SET OF TASKS
a - Please list every number that appears in the body of Al U Minium's reply in the trolling motor thread.
b - In the trolling motor thread, why is Fishfreek not putting a traditional TM plug into the deck?
c - Rewrite the trolling motor thread from "Any ideas and" to "for your application.", swapping "Amazon" for "eBay".

*** TEXT PROVIDED

# Trolling motor quick disconnect



## Fishfreek (May 21, 2016)

Getting ready to install my transom mount trolling motor on a custom made bow mount. I am looking for some type of quick disconnect that I can wire the trolling motor to so that it's easy to remove. I'm not installing a traditional TM plug into the deck because of the saltwater around here. I'll never be able to keep it completely dry.

Any ideas and pics would be a great help..


----------



## Al U Minium (May 21, 2016)

I went to Amazon and checked forklift connectors as they connect the battery negative and positive leads in a neat little connector block. You need one connector for the battery and another connector for the trolling motor. The connectors should be "dead front" which means they won't be shorted if the come in contact with a conductive surface; a metal boat, tool box etc. In scrolling down the page on Amazon, I found power winch connectors. 

6-8 Gauge Battery Quick Connect Plug Kit Winch Trailer 50 amps - type this in search and check it out, on sale for $15.49

May be ideal for your application.

******
*** GIVEN MATERIAL

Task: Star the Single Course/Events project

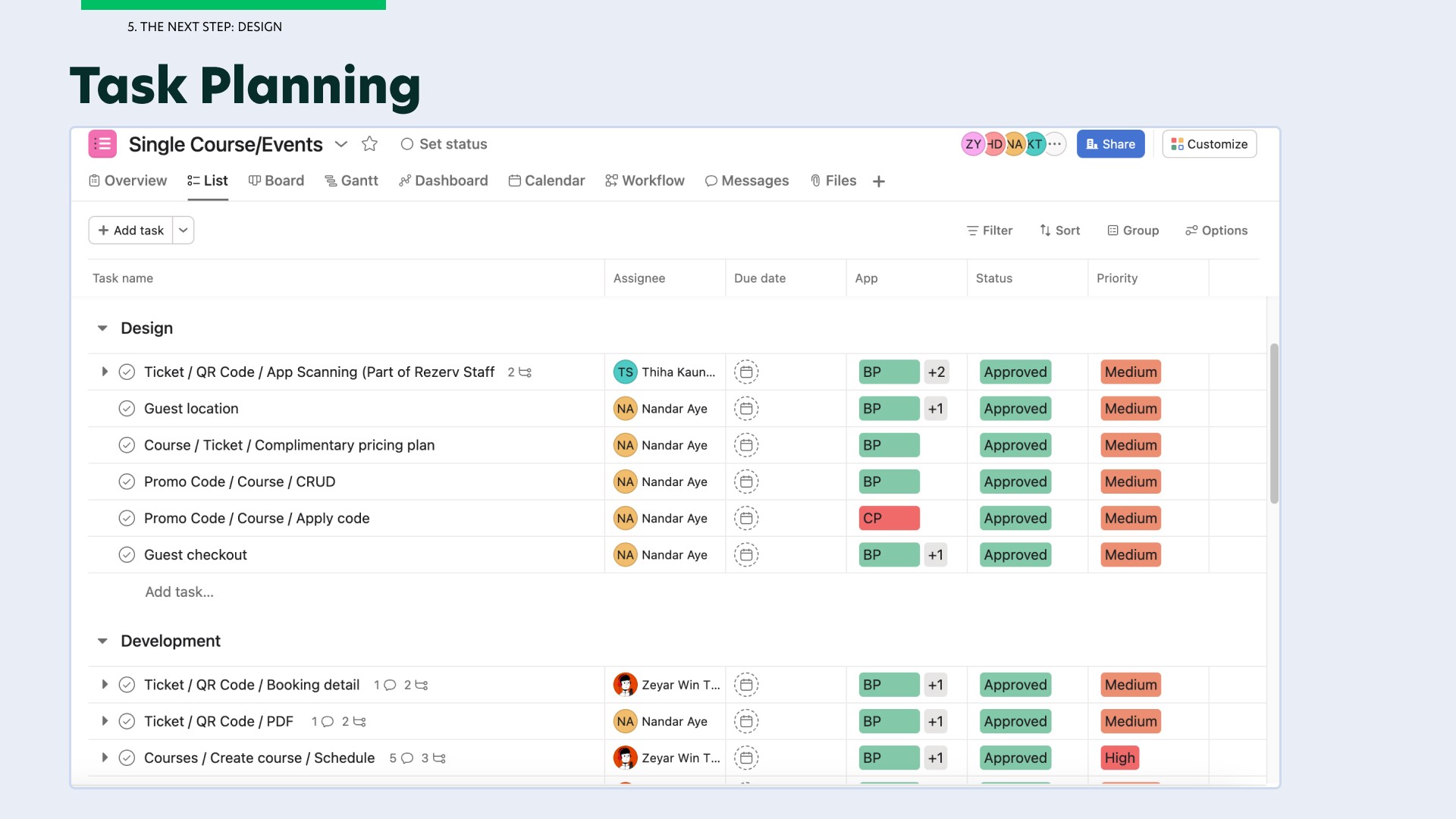Action: coord(369,144)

******

ANSWERS TO THE EXERCISES
a - 6-8 (gauge), 50 (amps), $15.49

b - Because of the saltwater in the area, the plug could never be kept completely dry.

c -
Any ideas and pics would be a great help..


----------



## Al U Minium (May 21, 2016)

I went to eBay and checked forklift connectors as they connect the battery negative and positive leads in a neat little connector block. You need one connector for the battery and another connector for the trolling motor. The connectors should be "dead front" which means they won't be shorted if the come in contact with a conductive surface; a metal boat, tool box etc. In scrolling down the page on eBay, I found power winch connectors. 

6-8 Gauge Battery Quick Connect Plug Kit Winch Trailer 50 amps - type this in search and check it out, on sale for $15.49

May be ideal for your application.